Trump’s own agenda has suffered—spectacularly in some cases. One of Trump’s biggest campaign promises, the pledge to build a wall on America’s border with Mexico, has stalled for lack of funding, and proposals will likely remain stuck in the government contracts process for months if not years. His immigration orders have been held unconstitutional because of errors that his Justice Department or Department of Homeland Security lawyers would have caught and corrected if they had the chance. In some cases, the process failures have had deadlier consequences. President Trump ordered a risky special-operations raid on Yemen over a dinner meeting with his senior staff, with scant process or coordination. The raid went badly, as military operations sometimes do. Instead of taking responsibility, Trump blamed the military, both for the substantive failures on the ground and the faulty decision process that put the SEALs there. Disconnects between the White House, Department of Defense, and U.S. Pacific Command resulted in a confusing saga regarding the movements of a U.S. aircraft carrier, resulting in the dilution of any deterrent value that President Trump’s words might hold in Moscow or Beijing.

Trump’s personnel and process failures contribute to policy failures across the national security chessboard. The most obvious Trump foreign policy failure is that there is no policy, no doctrine, no strategy that knits together President Trump’s desired ends with government ways and means. In his first 100 days, Trump and his top advisers have clearly failed to articulate their vision of the world, and America’s role in it. Swamp soothsayers like me can only guess at what the Trump doctrine might be, by piecing together the entrails of particular actions like the cruise-missile strike on Syria or the bellicose statements toward Iran, and deducing what Trump might be thinking on a grander scale.

The Trump administration’s substantive policy failures add up to a long list—and it’s only been 99 days. Russia looms large, with the Trump administration oscillating between unrequited love for Vladimir Putin and his regime, and correctly stating that Russia’s actions in Syria and Eastern Europe (to say nothing of election-related espionage) constitute a threat to U.S. national security. On China, the administration lurches between threatening China with economic warfare and declaring that the state of the U.S.–China relationship was “outstanding” after a summit with Chinese President Xi Jinping. In the Middle East, the Trump administration has largely continued the Obama administration’s counter–ISIS campaign in Iraq and Syria. However, the administration’s early steps have also undermined this campaign, such as the first immigration order that barred Iraqis from entering the U.S.—alienating our main ally in the fight against ISIS—or the reported easing of airstrike rules that have caused more civilian casualties.

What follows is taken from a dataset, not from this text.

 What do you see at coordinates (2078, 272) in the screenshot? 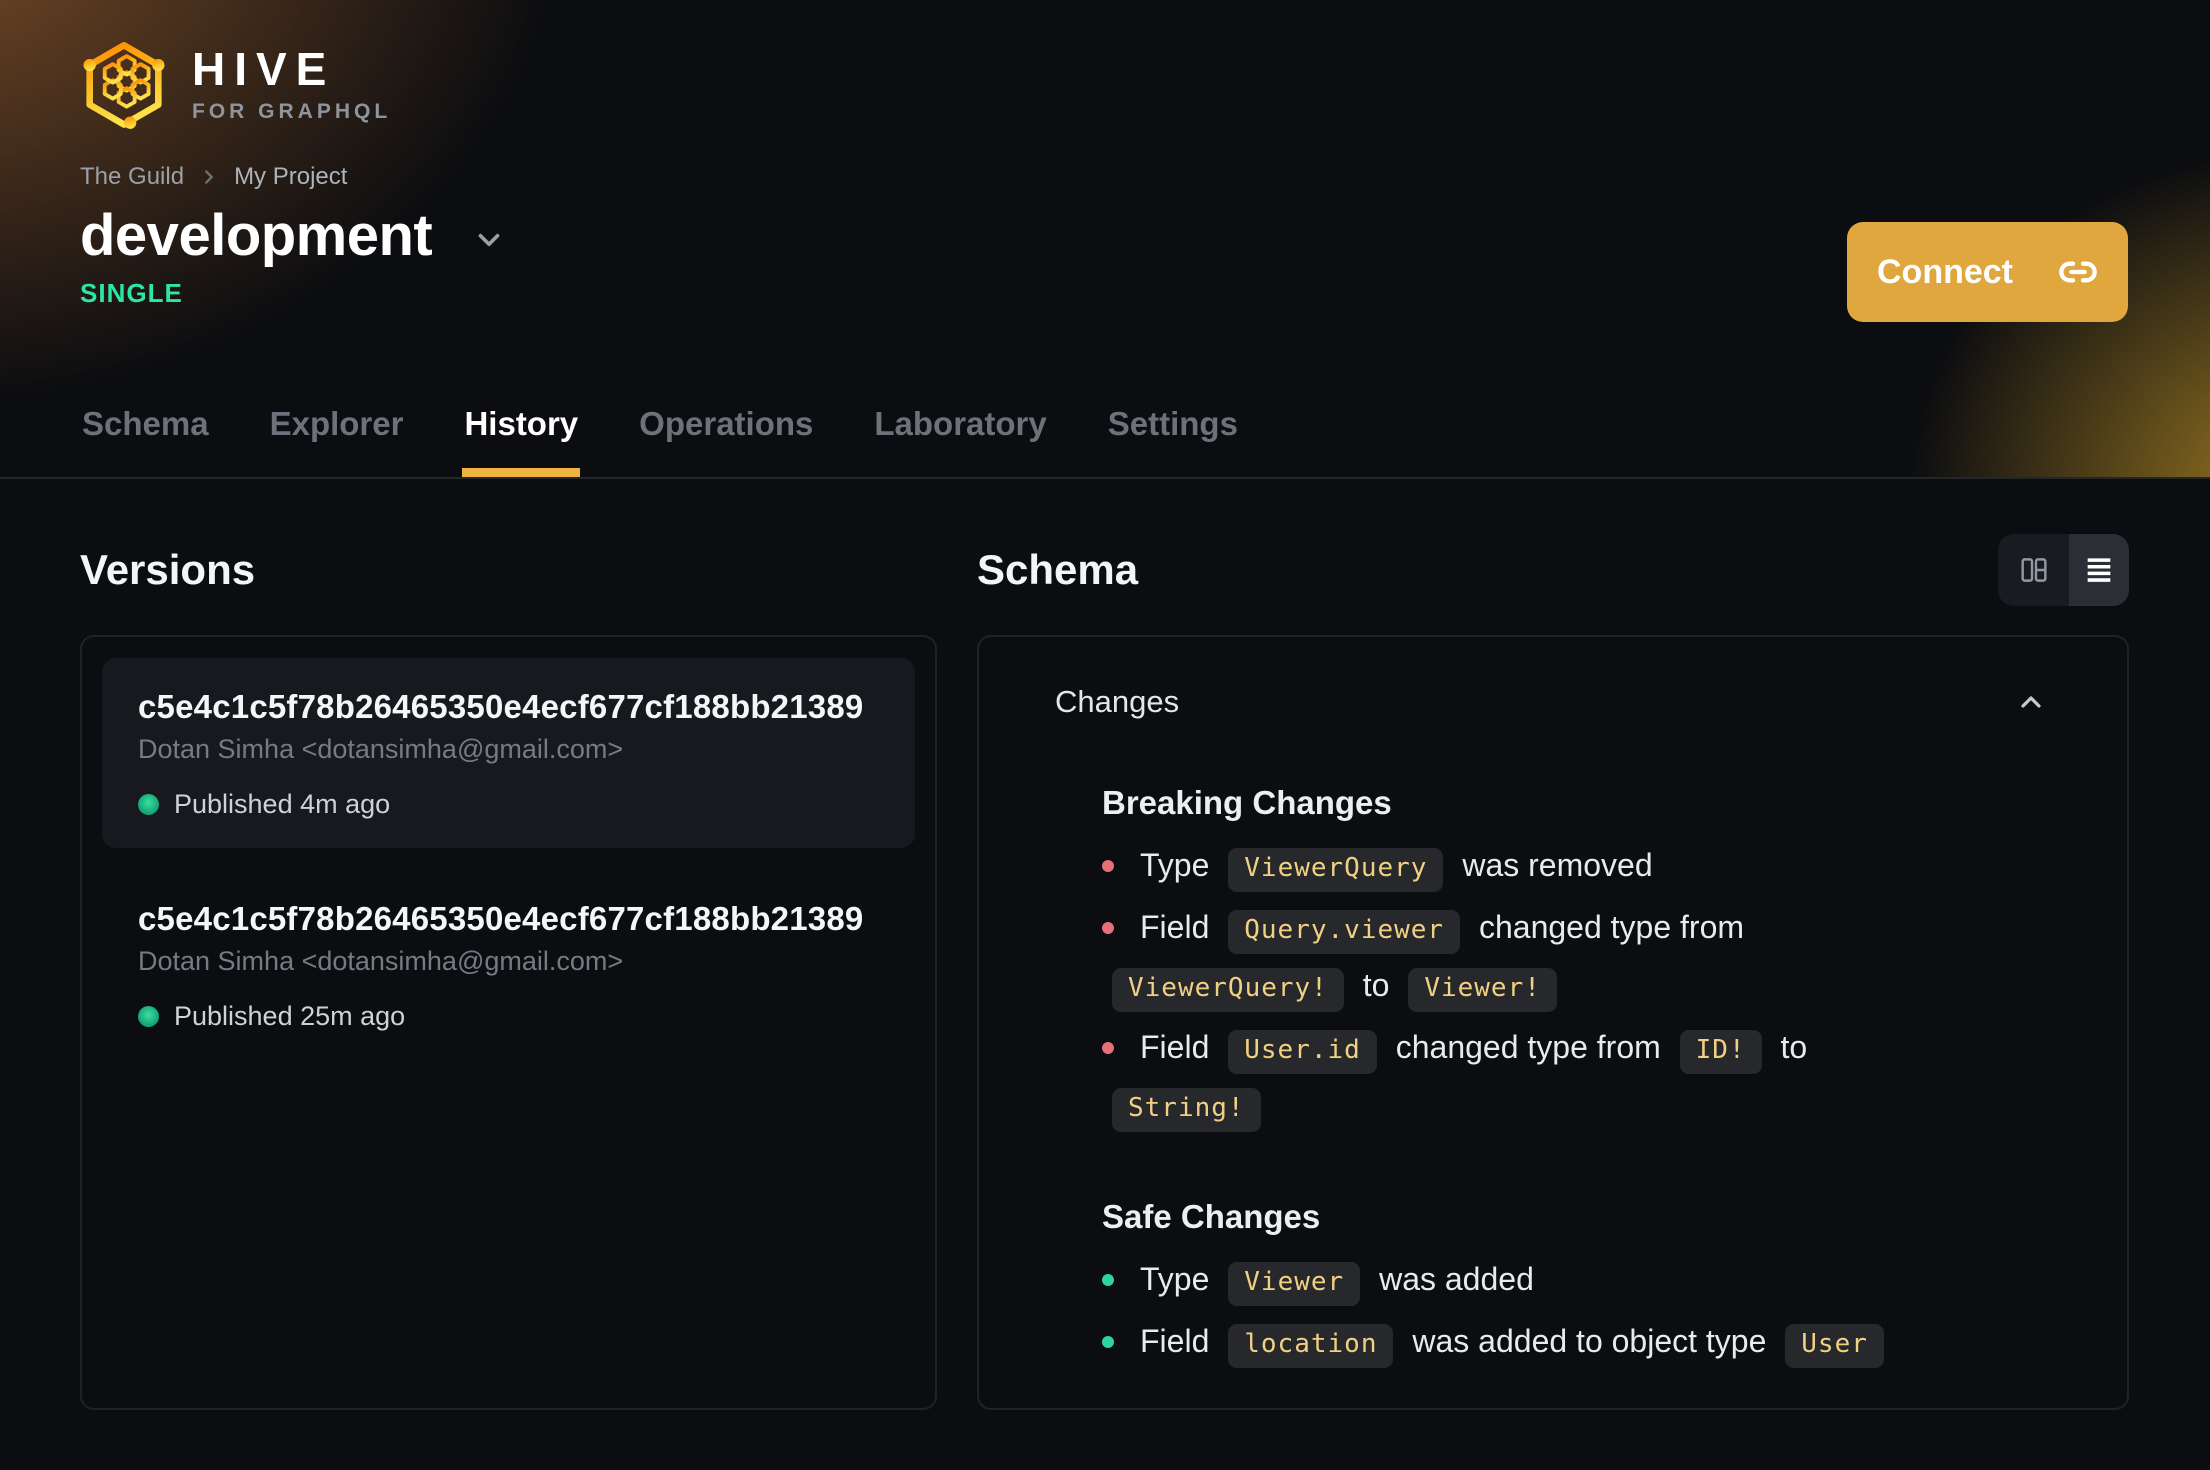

In Afghanistan, where U.S. troops continue to fight our longest war, the situation worsens, notwithstanding the use of the “Mother of All Bombs” on April 13 to kill a few score ISIS fighters near the Pakistani border.

Our incoherent foreign policy reflects the daily sentiments of a novice president who has thus far failed to put the people, processes, and policies in place to ensure the success of his presidency and the nation. Without political appointees in place, without a budget, without a meaningful national security process, President Trump will barely be able to steer the ship of state to avoid running aground, let alone chart a course toward the America he wants. And until the situation improves, we will all be consigned to living in a state of national insecurity.